Encryption is a method through which information can be made into code.
Encryption is a method through which information can be turned into code that hides its true meaning information. The science behind encrypting as well as decrypting information is known as cryptography.
In the world of computing, unencrypted data is typically referred to as plaintext data, and encrypted data can be referred to as ciphertext.
Encryption can also be defined as the process of changing electronic information or signals into a secret code, which is a system of letters, numbers or symbols that people cannot understand or use without special equipment. It is a way of scrambling data so that the real message can only be accessed by authorized parties, more specifically, only by people who have a specific set of privileges in order to view that information. It essentially takes the previously mentioned plaintext data and makes it appear as if it were random data. It requires the use of a cryptographic key, which by itself is a set of mathematical values that both the sender as well as the recipient of the encrypted message can agree on.
If you had a plaintext that said "Cryptocurrency" for example, and it was encrypted, the ciphertext would potentially read SHSF#R𻨓, making it impossible to understand.
While to you, the encryption data may appear random, it is actually a logical, predictable way of allowing a party that receives the encrypted data and possesses the right key to encrypt the data. This would turn it back into plaintext for that specific party.
The most highly secured encryption method will use keys that are complex enough that a third party will be unlikely to decrypt or break the ciphertext through using brute force, or in other words, by using a bot that can attempt to guess the key itself.

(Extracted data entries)
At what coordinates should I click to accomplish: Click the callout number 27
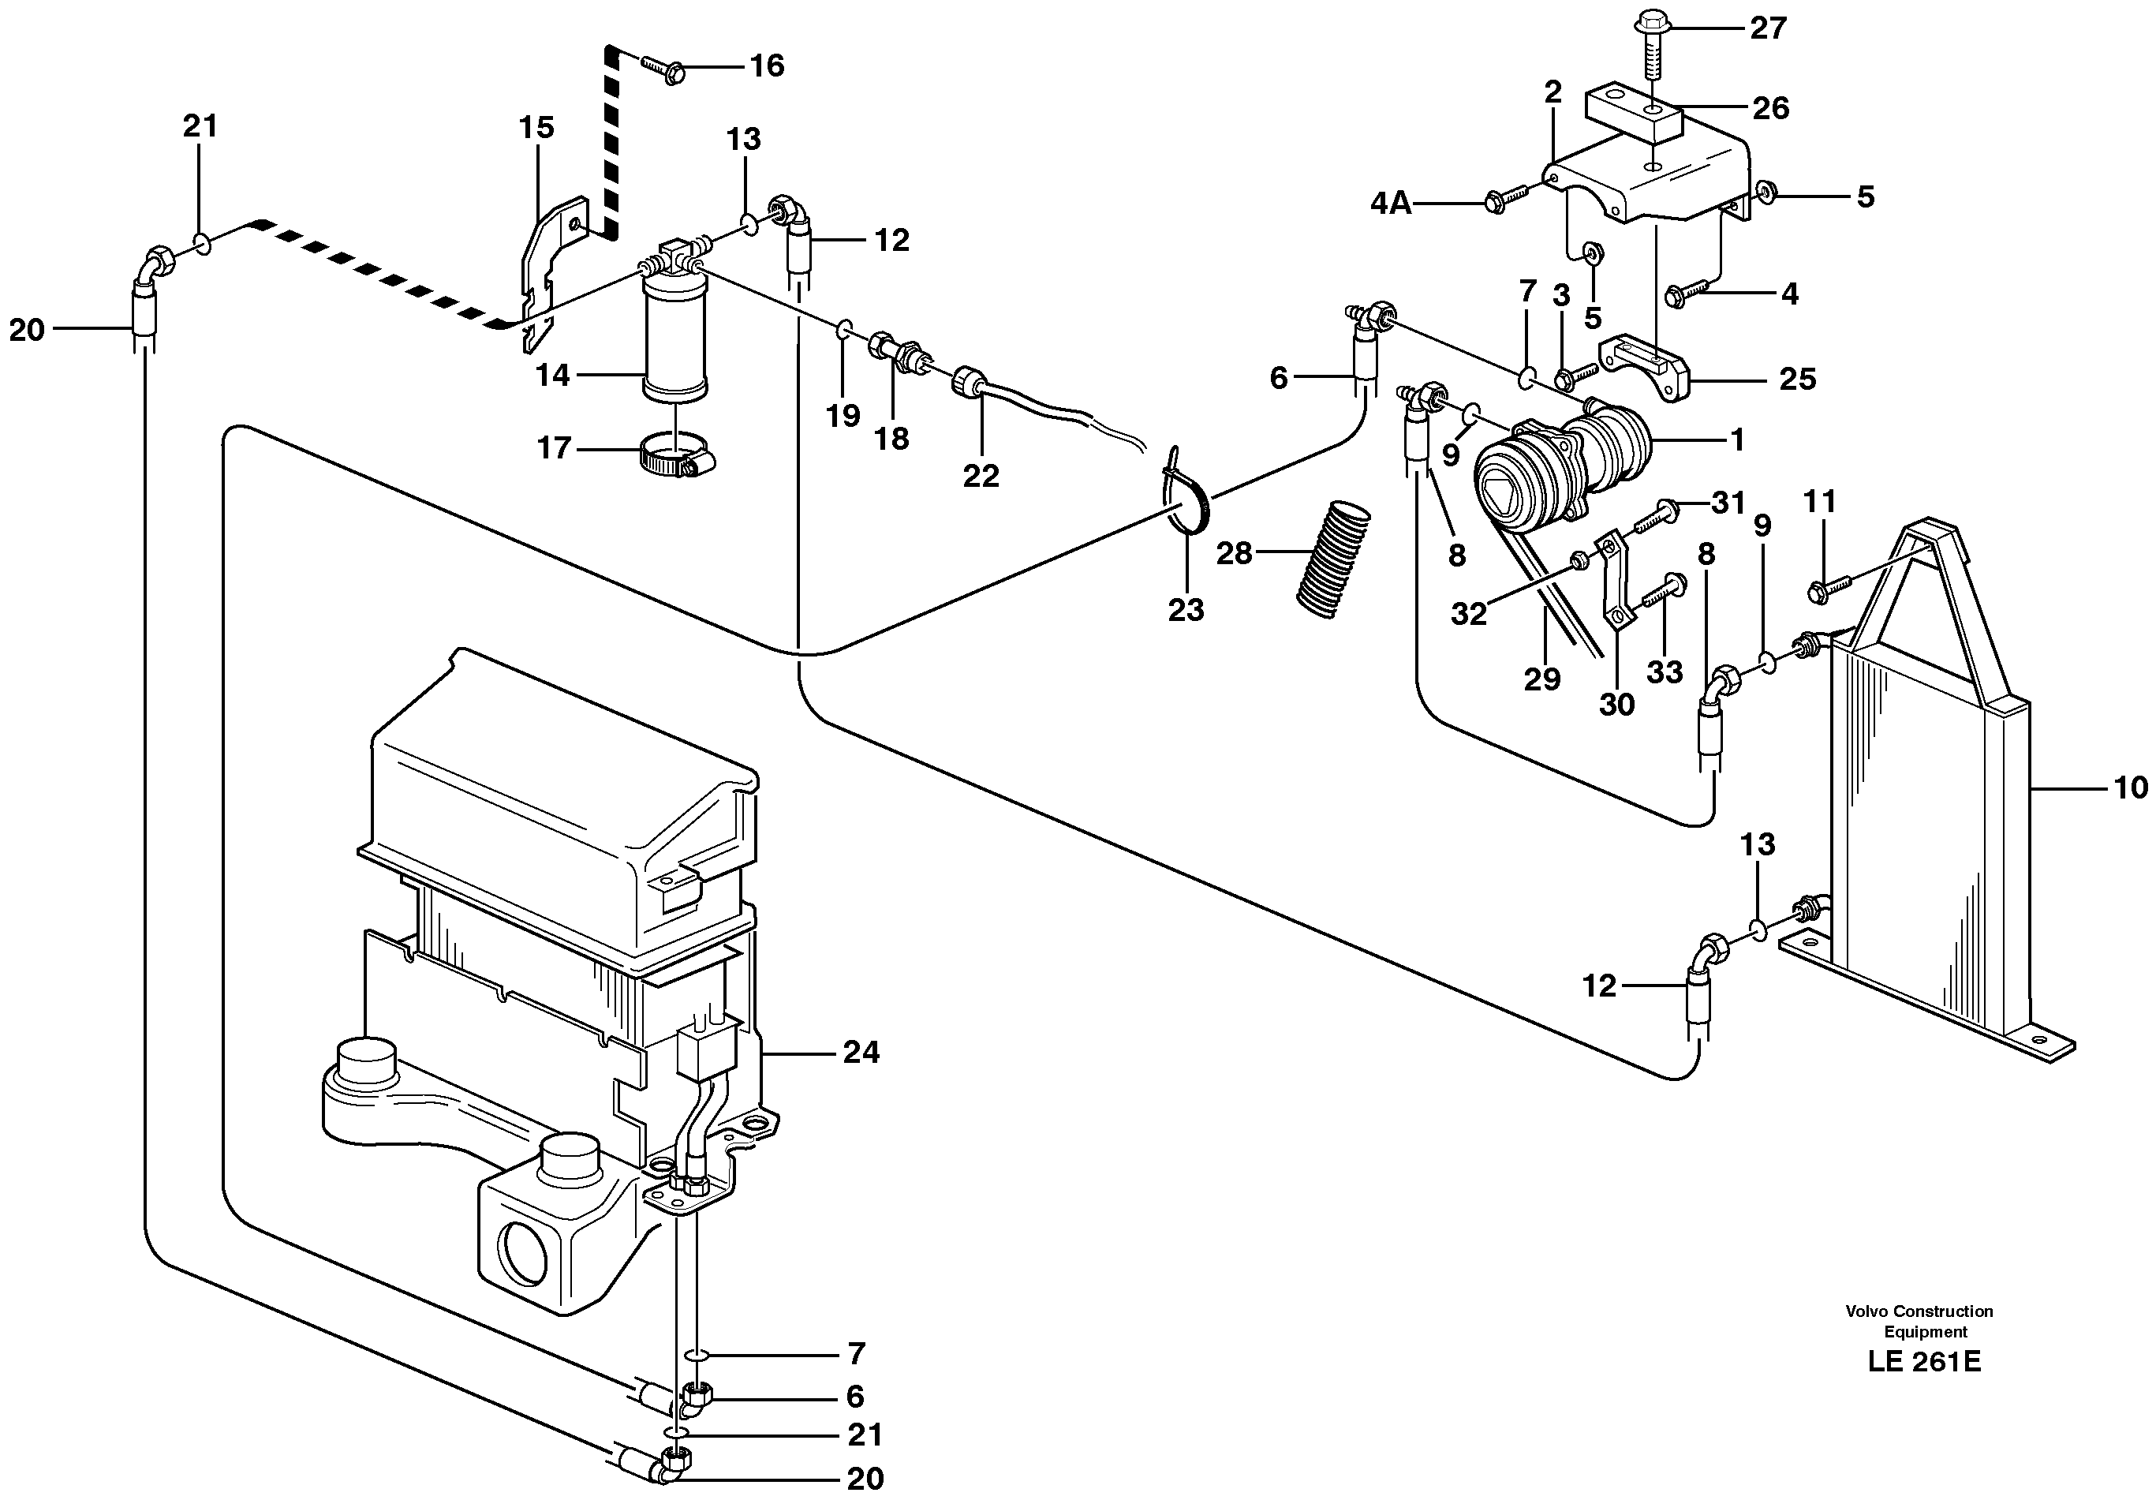(x=1767, y=28)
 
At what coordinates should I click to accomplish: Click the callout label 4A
(x=1391, y=203)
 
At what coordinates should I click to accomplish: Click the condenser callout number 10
(x=2131, y=787)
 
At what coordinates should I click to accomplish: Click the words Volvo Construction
(x=1919, y=1311)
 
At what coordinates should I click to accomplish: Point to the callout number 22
(x=981, y=477)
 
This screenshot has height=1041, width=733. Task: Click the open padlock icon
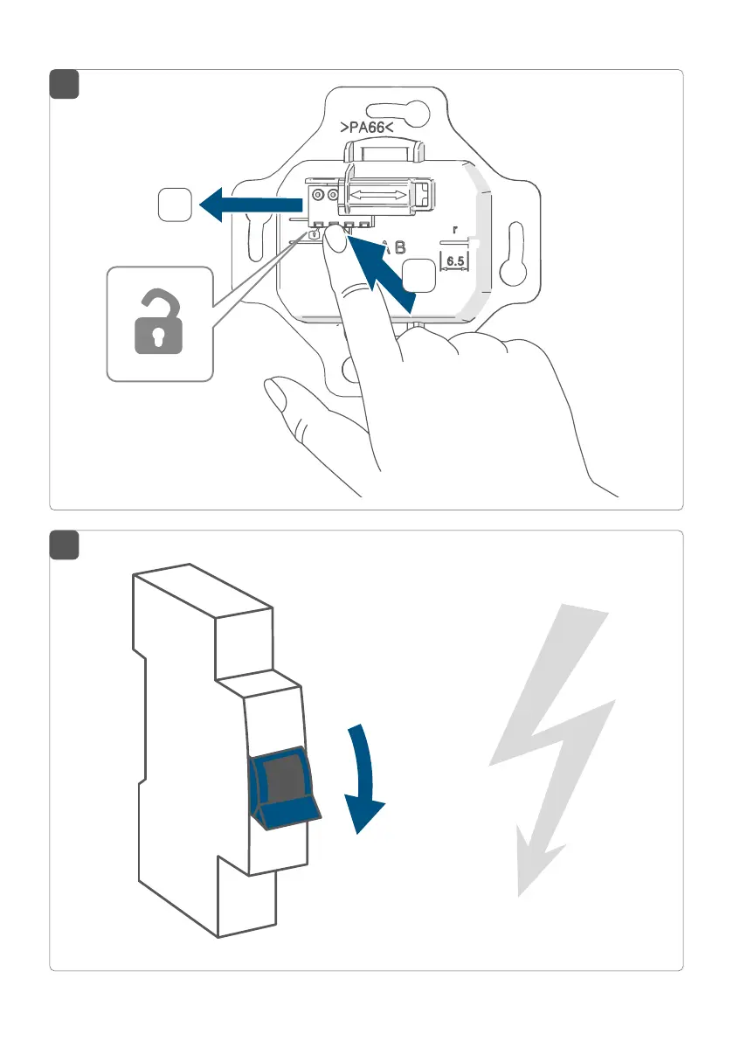tap(160, 324)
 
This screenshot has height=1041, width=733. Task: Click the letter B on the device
tap(399, 247)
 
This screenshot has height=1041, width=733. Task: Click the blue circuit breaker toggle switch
tap(283, 782)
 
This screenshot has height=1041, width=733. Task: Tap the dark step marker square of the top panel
tap(64, 84)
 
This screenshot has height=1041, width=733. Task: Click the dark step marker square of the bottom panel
tap(64, 545)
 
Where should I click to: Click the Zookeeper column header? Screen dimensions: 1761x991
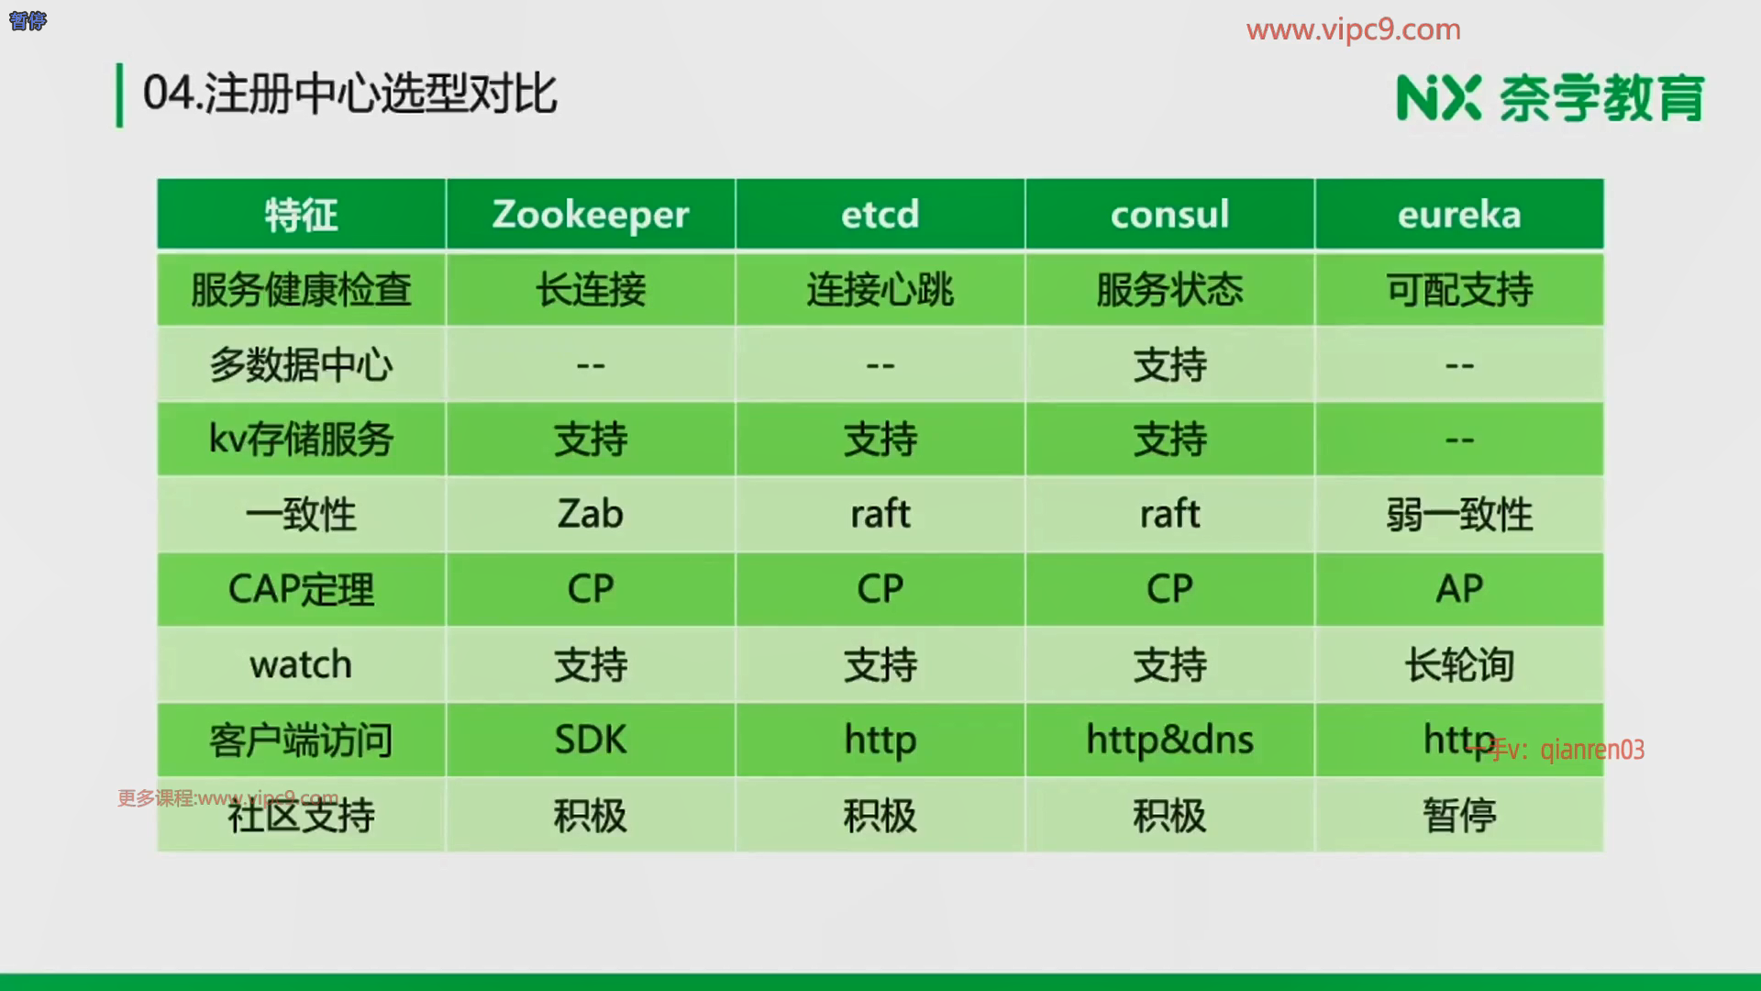point(591,215)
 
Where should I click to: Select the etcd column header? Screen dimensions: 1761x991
point(880,215)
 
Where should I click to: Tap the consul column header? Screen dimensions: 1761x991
point(1169,215)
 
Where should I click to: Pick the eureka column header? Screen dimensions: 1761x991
point(1459,215)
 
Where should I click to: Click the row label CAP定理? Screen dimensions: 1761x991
point(301,589)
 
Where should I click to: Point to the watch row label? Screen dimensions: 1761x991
point(301,664)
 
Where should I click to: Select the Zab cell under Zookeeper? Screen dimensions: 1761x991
point(591,514)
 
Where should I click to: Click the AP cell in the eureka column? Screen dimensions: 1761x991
point(1459,589)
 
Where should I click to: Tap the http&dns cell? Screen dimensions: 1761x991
point(1169,740)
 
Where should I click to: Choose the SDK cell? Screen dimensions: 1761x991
point(591,740)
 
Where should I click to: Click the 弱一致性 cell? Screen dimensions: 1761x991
point(1459,514)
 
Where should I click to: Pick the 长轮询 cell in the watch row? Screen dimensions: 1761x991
point(1459,664)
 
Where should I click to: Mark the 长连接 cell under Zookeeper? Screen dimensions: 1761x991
point(591,290)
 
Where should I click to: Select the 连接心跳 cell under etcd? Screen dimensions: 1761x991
point(880,290)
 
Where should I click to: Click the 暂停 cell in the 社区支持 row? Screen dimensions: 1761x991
point(1459,815)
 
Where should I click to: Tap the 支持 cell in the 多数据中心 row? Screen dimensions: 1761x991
point(1169,365)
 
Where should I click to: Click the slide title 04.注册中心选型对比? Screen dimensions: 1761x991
point(350,94)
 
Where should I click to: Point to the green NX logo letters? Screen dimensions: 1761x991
point(1438,98)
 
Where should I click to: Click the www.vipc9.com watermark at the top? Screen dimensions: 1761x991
point(1354,29)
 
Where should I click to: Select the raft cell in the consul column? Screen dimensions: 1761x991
point(1169,514)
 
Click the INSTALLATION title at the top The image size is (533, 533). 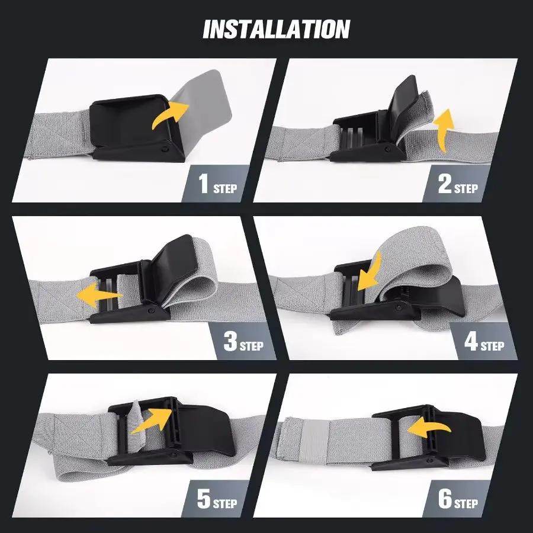(276, 29)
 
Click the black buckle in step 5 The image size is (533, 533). (178, 429)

EXERCISE OBJECTIVE:
According to the text on encryption above, what is the science of encrypting and decrypting information called?

ANSWER AREA:
Cryptography.